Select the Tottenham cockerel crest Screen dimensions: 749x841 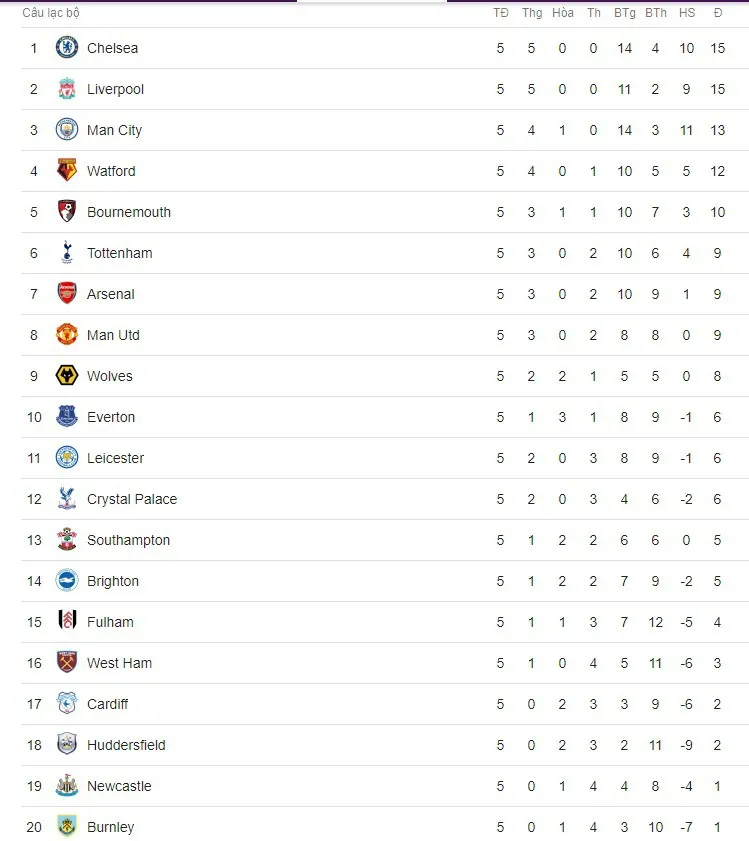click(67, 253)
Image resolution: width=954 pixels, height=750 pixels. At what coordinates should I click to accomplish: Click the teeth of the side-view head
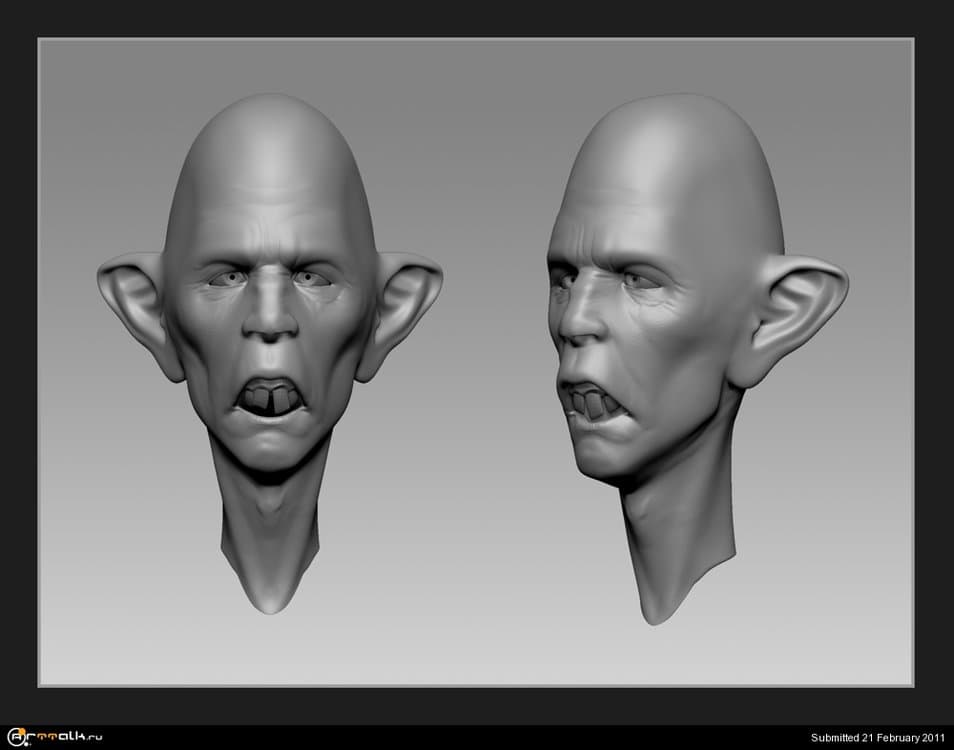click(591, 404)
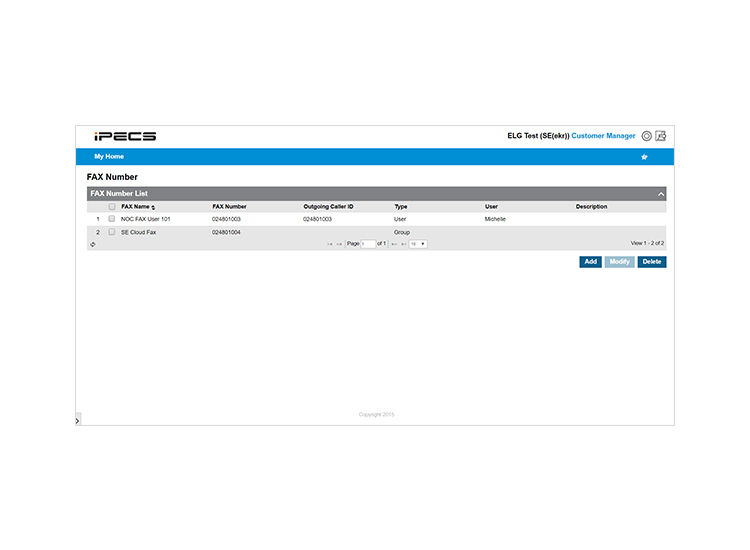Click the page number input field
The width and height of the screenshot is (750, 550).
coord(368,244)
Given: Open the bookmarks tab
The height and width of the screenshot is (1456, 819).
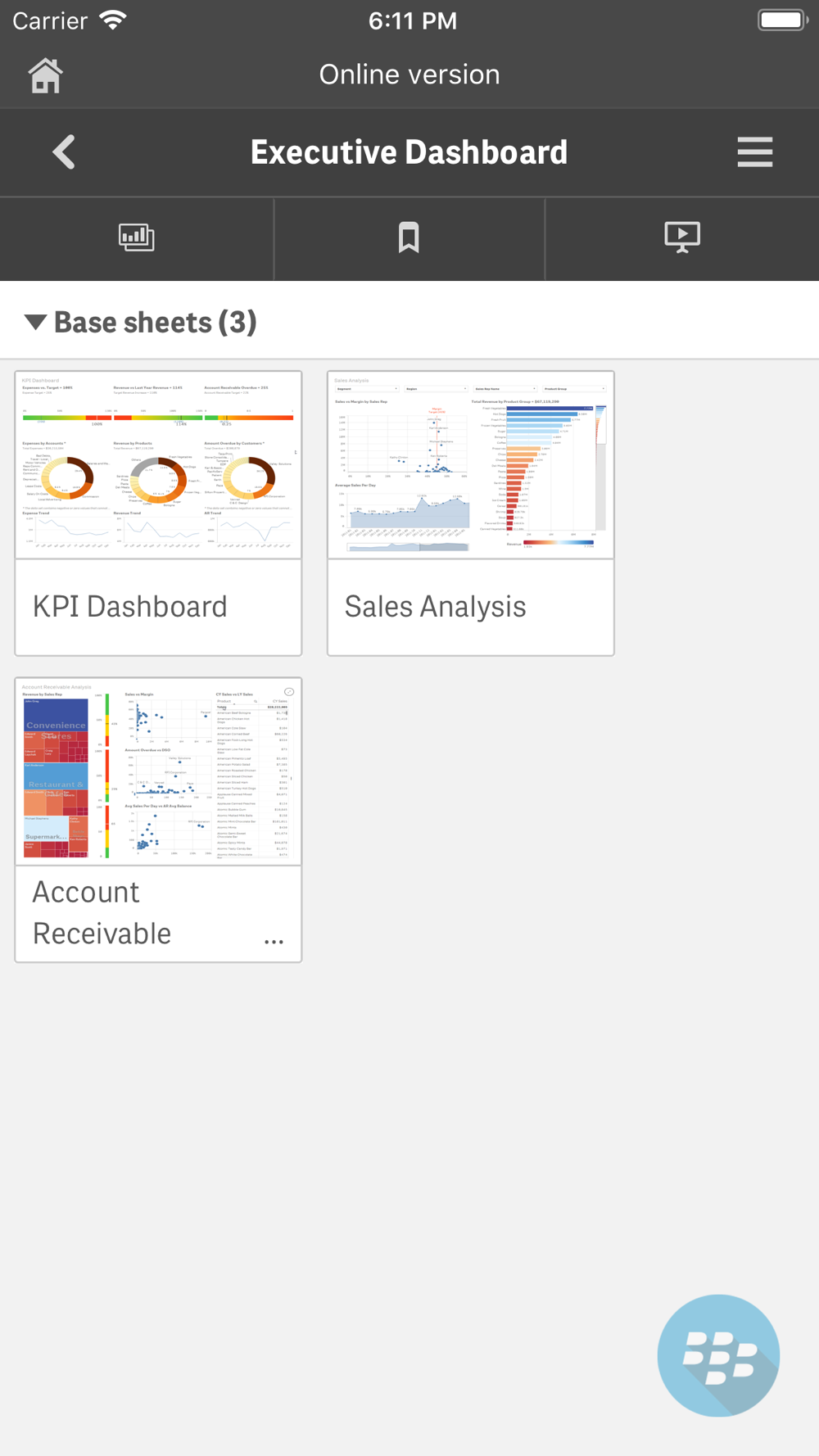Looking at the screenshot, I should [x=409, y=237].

## Set exercise
Copy the data from the line containing "Image resolution: width=954" through the line containing "coord(368,244)", keeping every character unchanged. Leave out the pictures.

## Task response
Image resolution: width=954 pixels, height=750 pixels. At what coordinates should I click to accomplish: Click the teeth of the side-view head
click(591, 404)
Click the page number input field
The width and height of the screenshot is (750, 550).
coord(368,244)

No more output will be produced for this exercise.